• Task directions
Write out the lines below exactly, beginning at the one with "How do I perform: Open" and stopping after the one with "Click the 帮助 (Help) question mark icon"; the pictures are not copied.

• Source material

****************

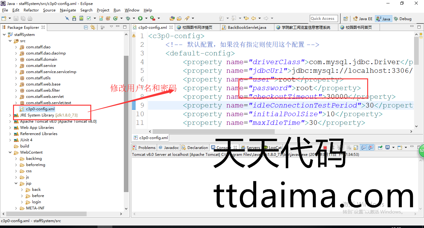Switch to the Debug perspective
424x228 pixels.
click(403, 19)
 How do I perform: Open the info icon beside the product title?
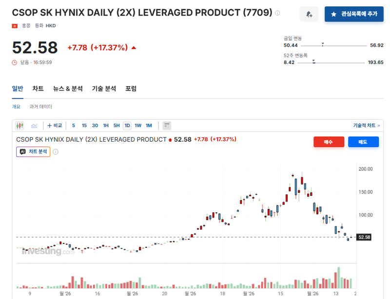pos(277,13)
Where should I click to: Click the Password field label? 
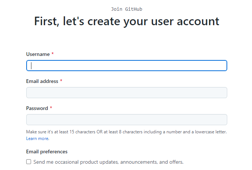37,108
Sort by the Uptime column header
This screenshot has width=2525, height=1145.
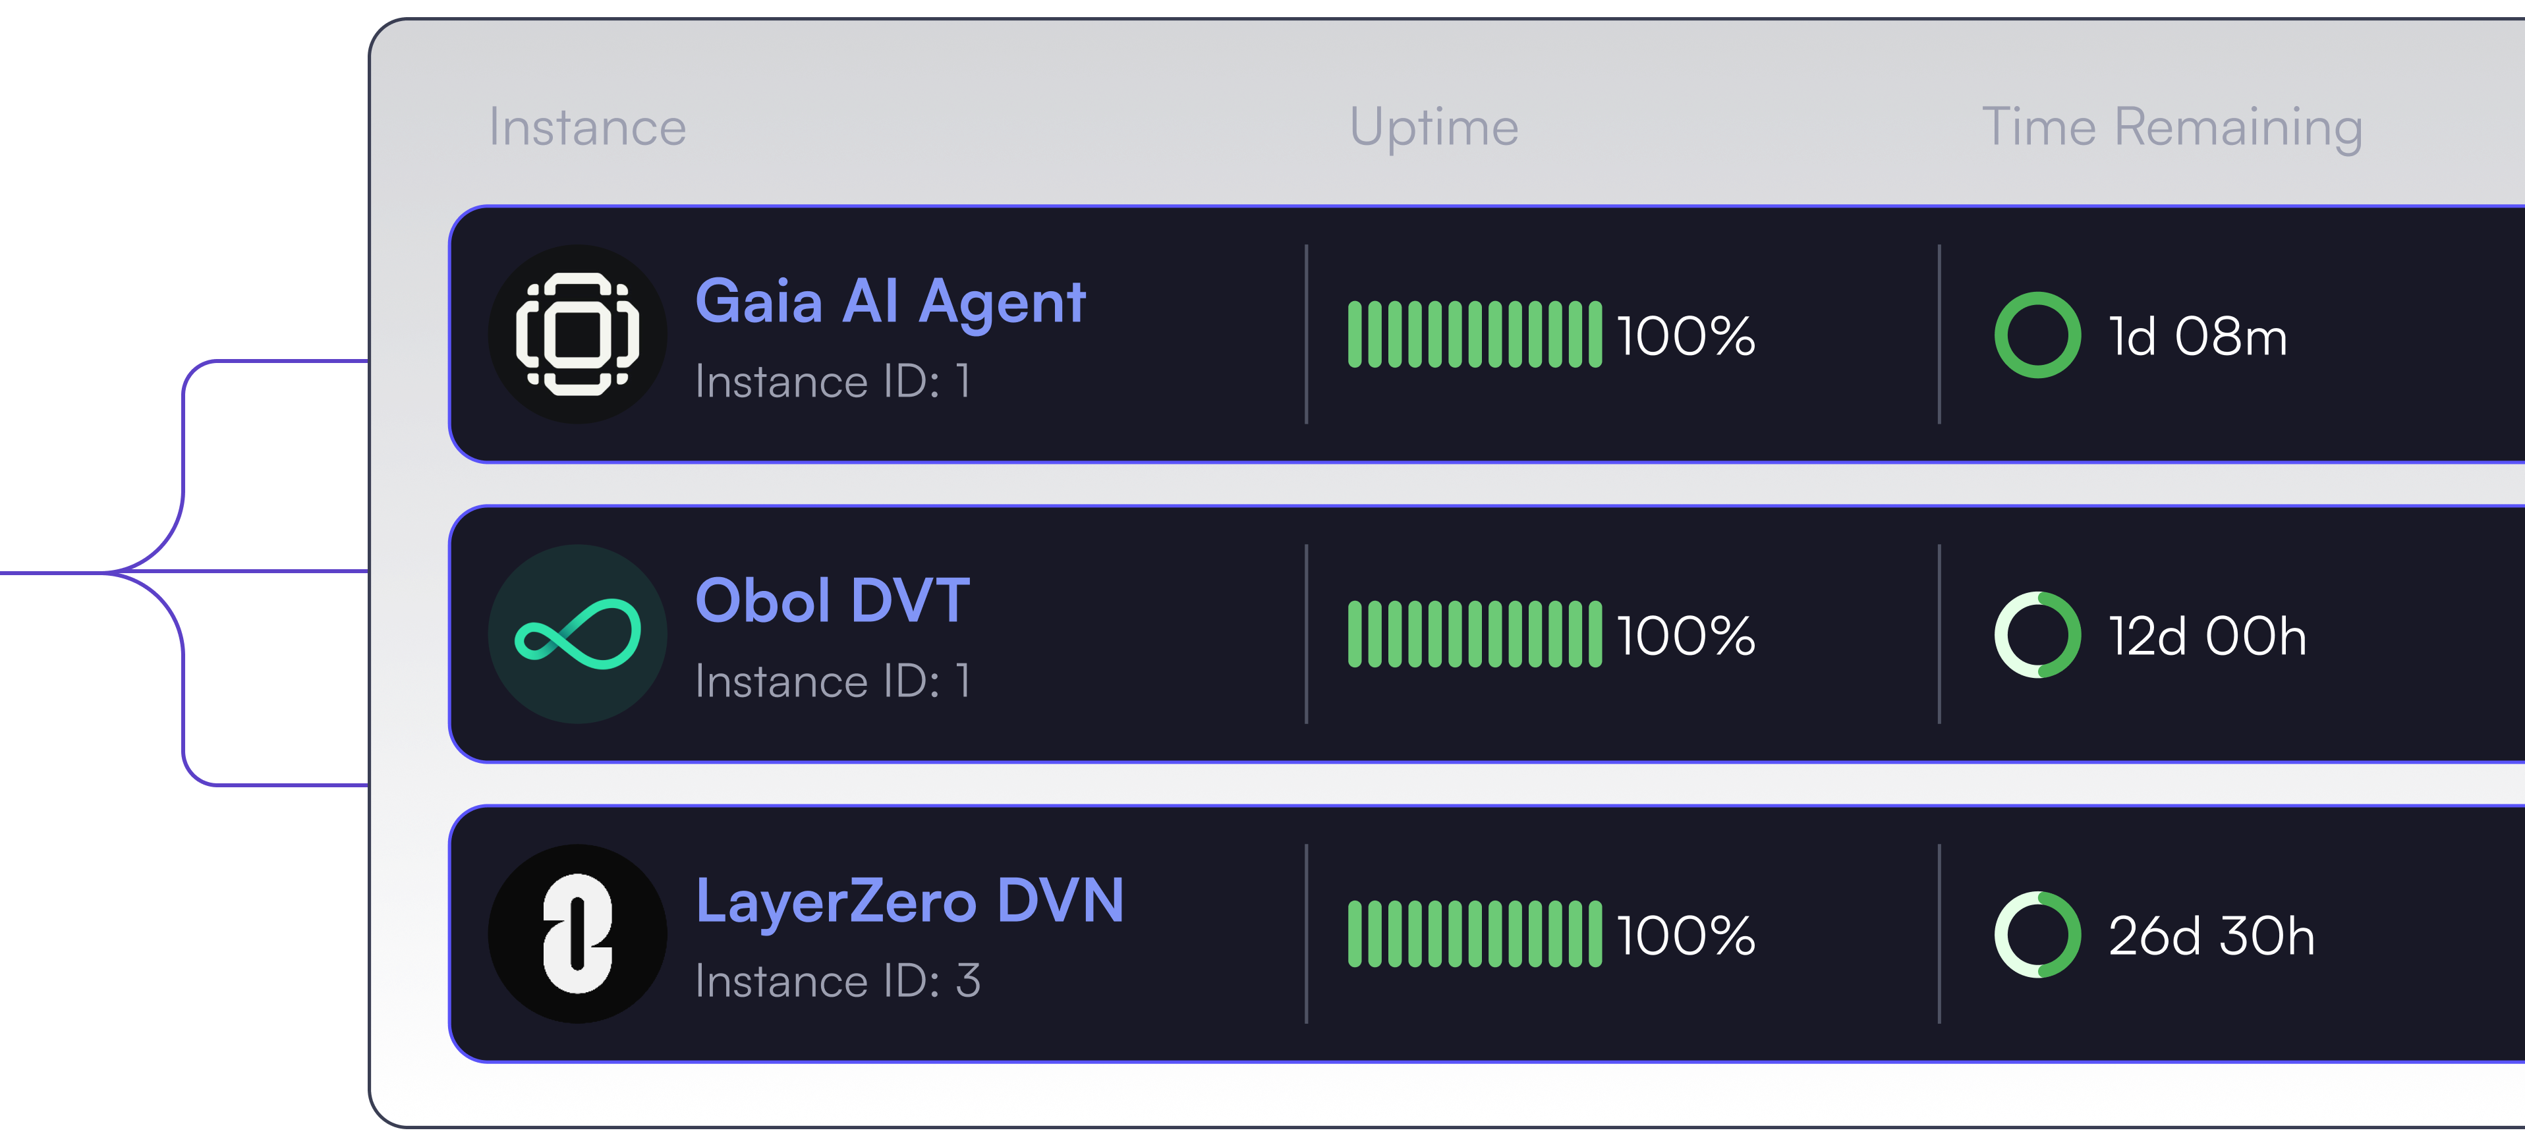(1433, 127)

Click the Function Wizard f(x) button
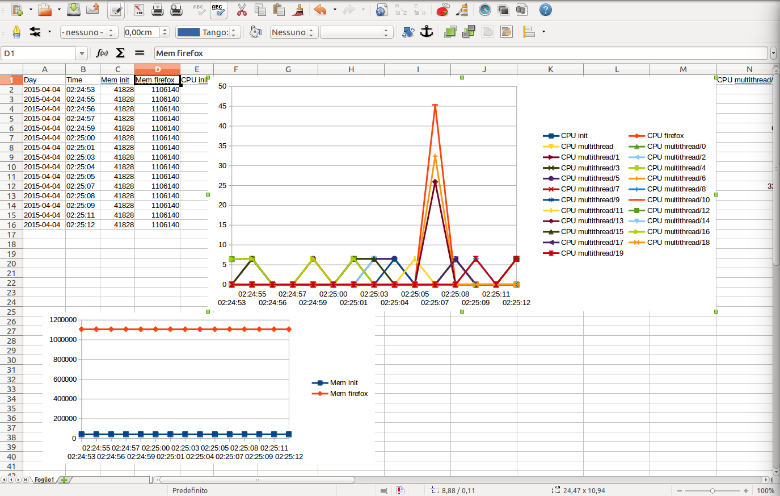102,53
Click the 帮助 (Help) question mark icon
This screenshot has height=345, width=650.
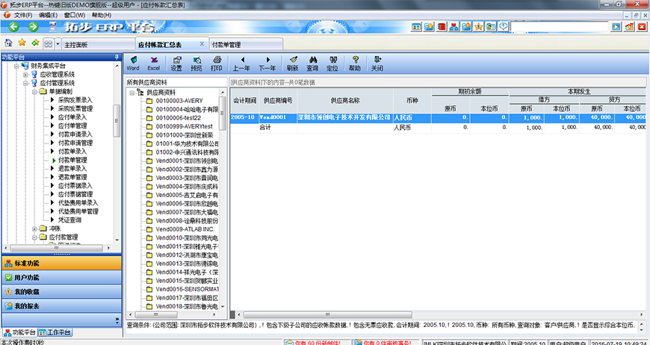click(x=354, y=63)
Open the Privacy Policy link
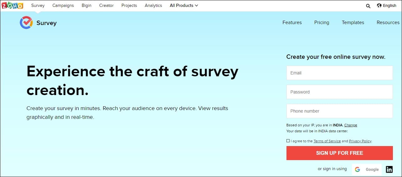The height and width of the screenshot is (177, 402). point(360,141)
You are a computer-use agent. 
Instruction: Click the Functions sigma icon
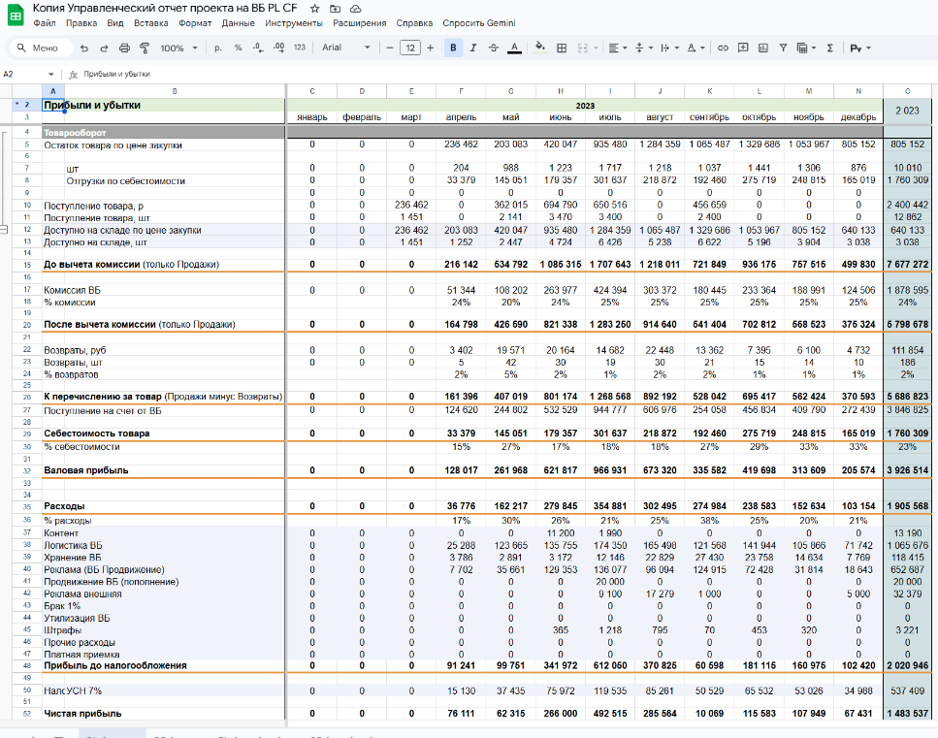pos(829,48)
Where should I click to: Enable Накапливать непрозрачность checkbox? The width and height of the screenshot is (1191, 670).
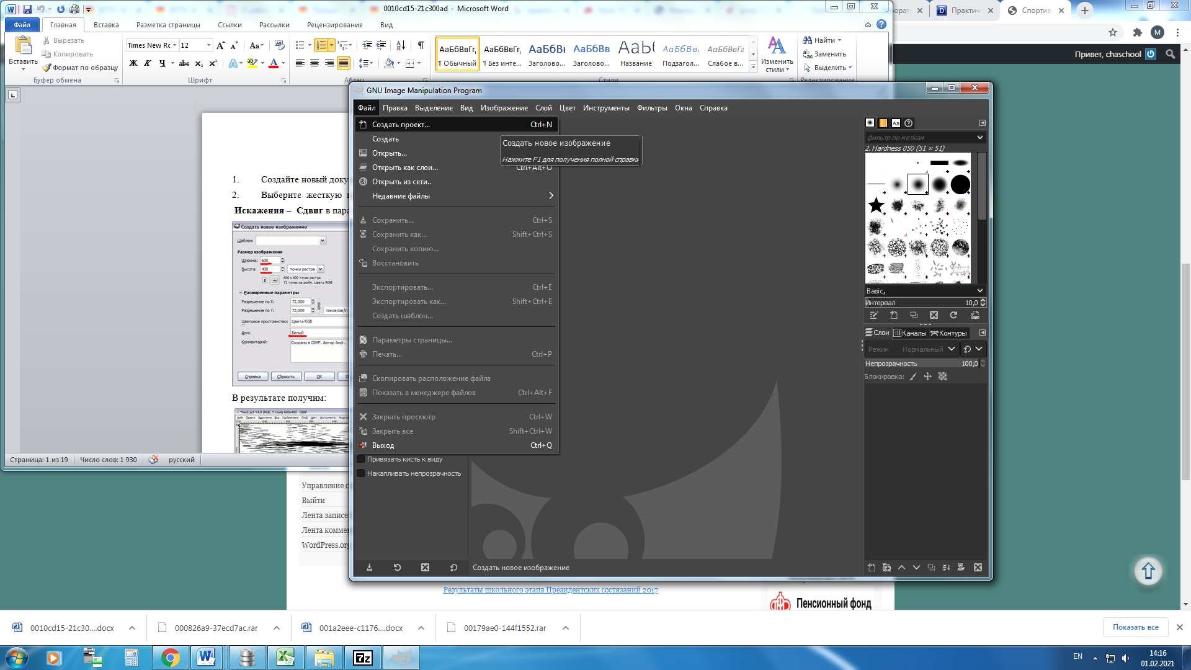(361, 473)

****************

• Solution to the problem
 How do I perform: Open the info icon beside the product title?
pos(277,13)
Where should I click to: Click the Password field label? 
37,108
Sort by the Uptime column header
This screenshot has width=2525, height=1145.
(1433, 127)

Click the Function Wizard f(x) button
102,53
Click the 帮助 (Help) question mark icon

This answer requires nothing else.